This morning, the Special Oversight Panel on Terrorism convenes in an open hearing to receive testimony on the House Permanent Select Committee on Intelligence Subcommittee on Terrorism and Homeland Security's report, "Counterterroism Intelligence Capabilities and Performance of the CIA, FBI, and NSA Prior to 9/11."
STATEMENT OF THE CHAIRMAN JIM SAXTON
SPECIAL OVERSIGHT PANEL ON TERRORISM
HEARING ON HOUSE PERMANENT SELECT COMMITTEE
ON INTELLIGENCE SUBCOMMITTEE ON TERRORISM
AND HOMELAND SECURITY'S REPORT,
"COUNTERTERRORISM INTELLIGENCE CAPABILITIES
AND PERFORMANCE OF
THE CIA, FBI, AND NSA PRIOR TO 9/11."
September 5, 2002
I'd like to start this morning by welcoming our witnesses: Congressman Saxby Chambliss, chairman of the HPSCI Subcommittee on Terrorism and Homeland Security; and Congresswoman Jane Harman, ranking member of that subcommittee.
Last September, I, along with Mr. Turner, Mr. Calvert, saw first hand the results of the 9/11 attacks. My heart sank at the sight of the destruction, and the days and weeks that followed gave me the opportunity to reflect on this horrific event.
Many questions came to mind immediately after this tragedy, but two seemed, and still remain, the most crucial: first, "How was this planned and conducted without our knowledge?" And second, "How do we exact justice on those who perpetrated this barbaric attack?"
This Panel has held a series of very productive hearings on the second question. We've heard from each of the uniformed services, parts of the Intelligence Community, Joint Forces Command, and Special Operations Command. We've asked them how they are planning and preparing to defeat al Qaeda and stop the scourge of terrorism.

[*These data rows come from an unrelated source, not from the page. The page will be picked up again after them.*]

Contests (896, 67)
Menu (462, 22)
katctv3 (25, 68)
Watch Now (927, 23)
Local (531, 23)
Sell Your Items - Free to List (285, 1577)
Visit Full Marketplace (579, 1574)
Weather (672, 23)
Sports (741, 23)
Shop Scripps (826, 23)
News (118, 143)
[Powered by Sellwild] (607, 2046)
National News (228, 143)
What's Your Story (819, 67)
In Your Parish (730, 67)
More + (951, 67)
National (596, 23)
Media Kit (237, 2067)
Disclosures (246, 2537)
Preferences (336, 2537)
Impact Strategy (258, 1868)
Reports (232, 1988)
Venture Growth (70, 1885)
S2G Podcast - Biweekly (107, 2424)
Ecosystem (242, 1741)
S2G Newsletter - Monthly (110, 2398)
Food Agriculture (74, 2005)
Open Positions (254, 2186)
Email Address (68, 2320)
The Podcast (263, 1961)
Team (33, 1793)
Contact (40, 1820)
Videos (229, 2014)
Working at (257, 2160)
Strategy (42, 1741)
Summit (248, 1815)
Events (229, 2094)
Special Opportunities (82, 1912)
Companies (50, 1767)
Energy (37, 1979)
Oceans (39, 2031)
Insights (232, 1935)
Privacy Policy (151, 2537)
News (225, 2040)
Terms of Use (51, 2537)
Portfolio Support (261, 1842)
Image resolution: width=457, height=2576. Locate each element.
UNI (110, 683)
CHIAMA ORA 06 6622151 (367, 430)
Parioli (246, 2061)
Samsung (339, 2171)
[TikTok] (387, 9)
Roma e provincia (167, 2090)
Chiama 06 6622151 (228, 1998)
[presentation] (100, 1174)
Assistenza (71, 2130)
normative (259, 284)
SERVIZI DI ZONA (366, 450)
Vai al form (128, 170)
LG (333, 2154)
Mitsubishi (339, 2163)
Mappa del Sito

They've told us how the armed forces are preparing for this new type of war, about ongoing operations, and about what we, the Congress, can do to assist them in their efforts. I can assure our nation that our military is fully engaged in this Herculean task, and is taking the battle to our enemies around the world. It's far too early to declare victory, but we are winning many battles.
Mr. Chambliss and Ms. Harman, your subcommittee has investigated the intelligence deficiencies that existed within the CIA, FBI, and NSA prior to September 11, 2001 in an attempt to answer that first question. Given the unclassified summary your subcommittee prepared, and the positive reports we have read about your investigation in the press, we look forward to hearing from you personally on these matters.
The war on terrorism is clearly one that the Department of Defense cannot win alone. Over the last year this Panel has held numerous briefings and hearings with other agencies involved in the global war on terrorism. However, it is going to require exceptional coordination between the intelligence community and the military.
As such, I am confident that our discussion this morning will assist this Panel in understanding what happened to our intelligence agencies prior to 9/11, and help us this Panel fulfill its responsibilities as the Congressional committee of jurisdiction over our nationís armed forces.
Again, Mr. Chambliss and Ms. Harman, thank you both for being here with us this morning.